▶ The problem
Put the data lines as a JSON list of strings, one string per line with blank lines dropped, beginning at the line containing "The width and height of the screenshot is (979, 513)." and continuing through the line containing "Where should I click to: Open". Omit the pictures from the list.

▶ Materials provided
-=-=-

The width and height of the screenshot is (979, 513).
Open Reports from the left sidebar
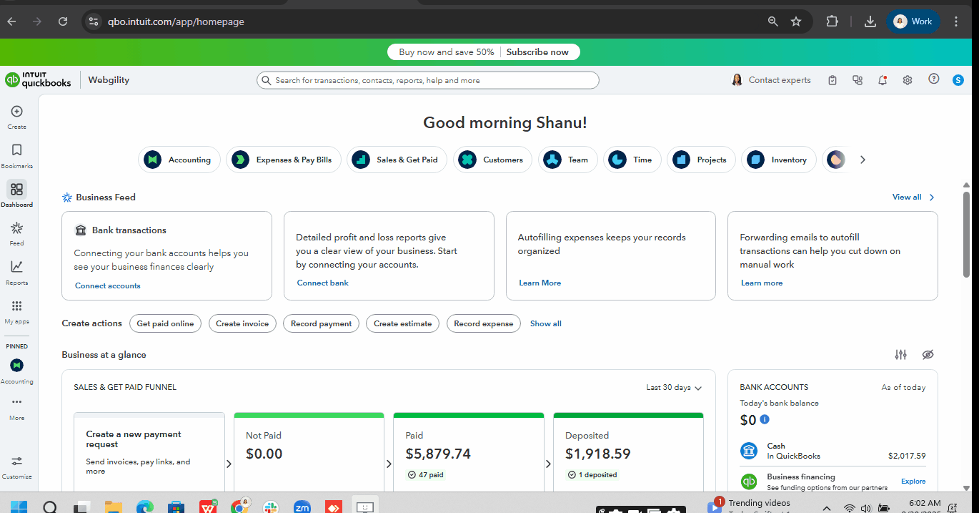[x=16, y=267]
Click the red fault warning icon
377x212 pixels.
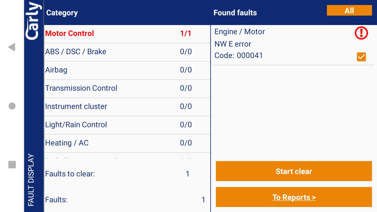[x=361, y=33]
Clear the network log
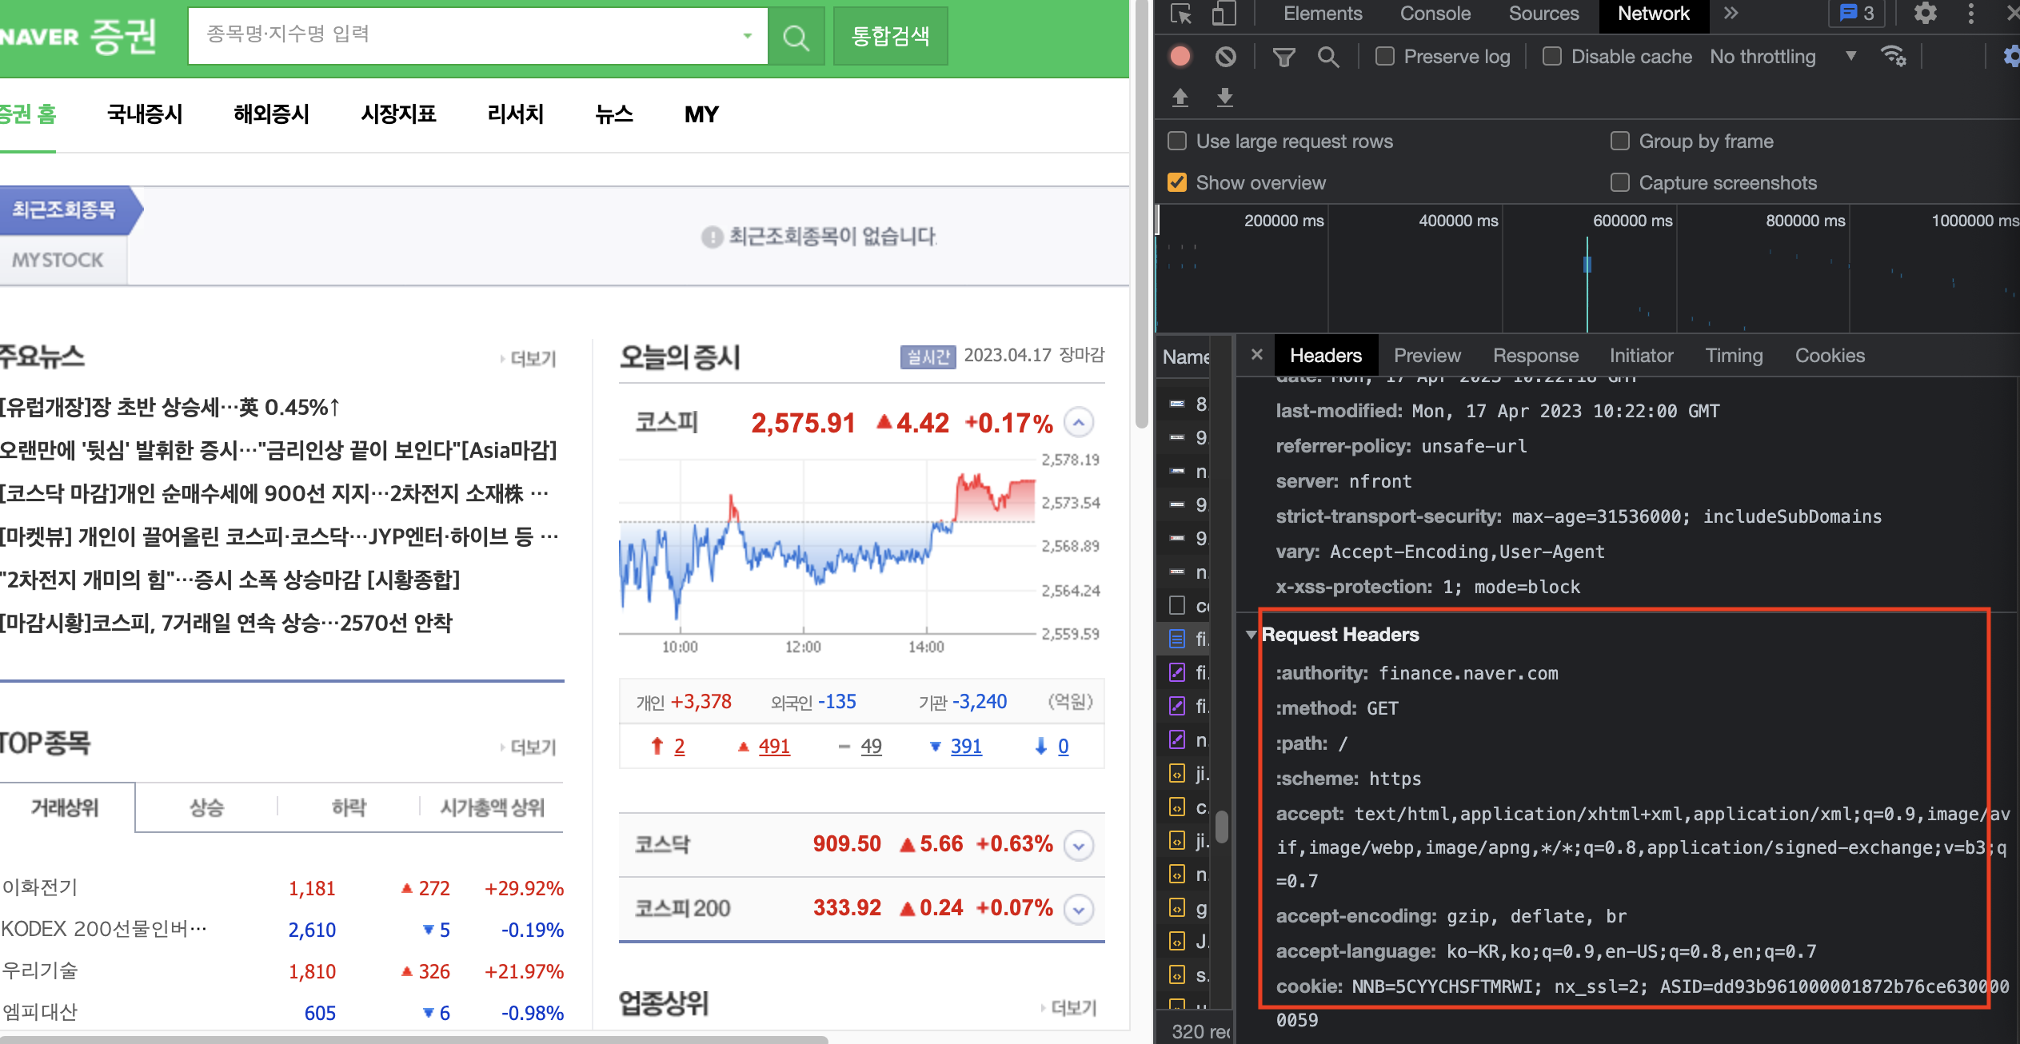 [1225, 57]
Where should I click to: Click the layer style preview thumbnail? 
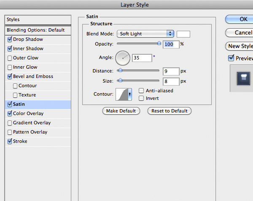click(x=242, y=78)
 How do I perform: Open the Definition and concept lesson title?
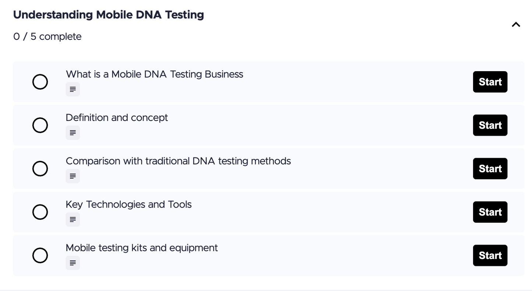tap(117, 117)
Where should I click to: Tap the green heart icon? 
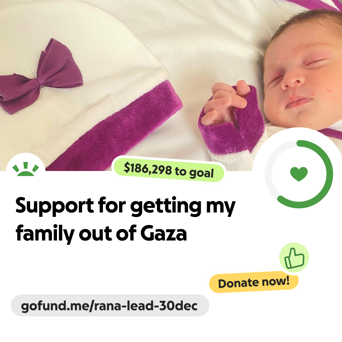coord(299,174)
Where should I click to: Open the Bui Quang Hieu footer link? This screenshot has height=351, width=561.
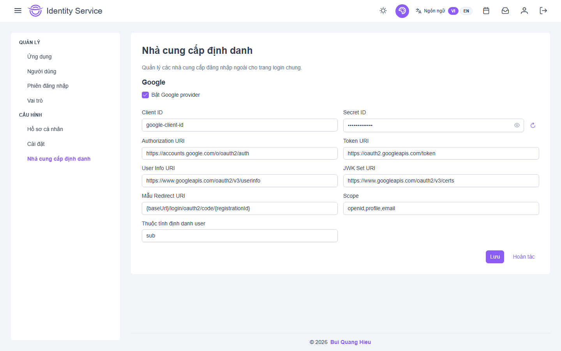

-=-=-

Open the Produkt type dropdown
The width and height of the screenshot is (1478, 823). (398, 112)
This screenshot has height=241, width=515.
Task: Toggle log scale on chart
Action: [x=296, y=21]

-=-=-

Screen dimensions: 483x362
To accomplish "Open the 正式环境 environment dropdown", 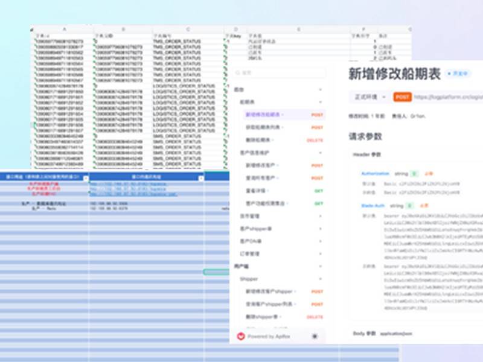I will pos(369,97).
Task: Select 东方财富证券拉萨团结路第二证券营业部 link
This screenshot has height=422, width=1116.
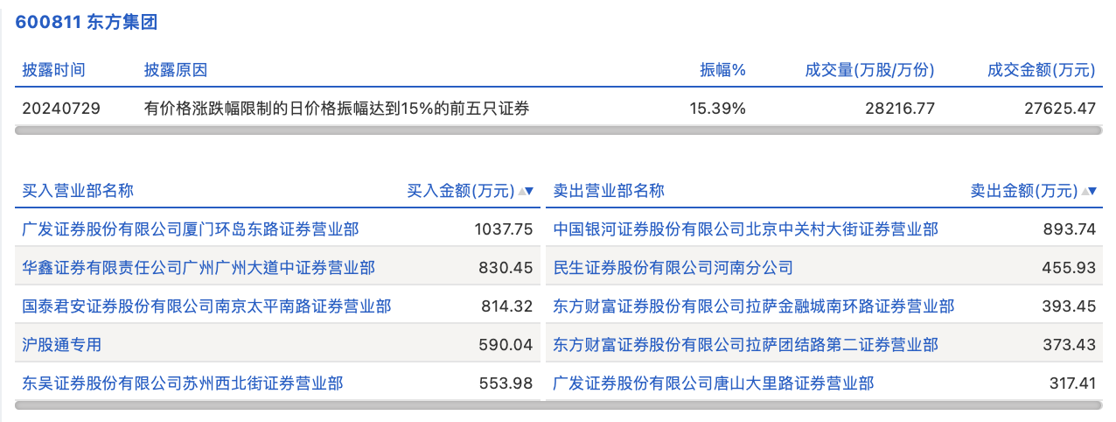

-=-=-

▶ The reply
[
  "The width and height of the screenshot is (979, 513).",
  "Open Reports from the left sidebar",
  "[x=16, y=267]",
  "Click the red fault warning icon",
  "377x212 pixels.",
  "[x=361, y=33]",
  "Clear the network log",
  " [1225, 57]",
  "Where should I click to: Click the layer style preview thumbnail? ",
  "click(x=242, y=78)",
  " How do I perform: Open the Definition and concept lesson title?",
  "tap(117, 117)",
  "Where should I click to: Tap the green heart icon? ",
  "coord(299,174)",
  "Where should I click to: Open the Bui Quang Hieu footer link? This screenshot has height=351, width=561."
]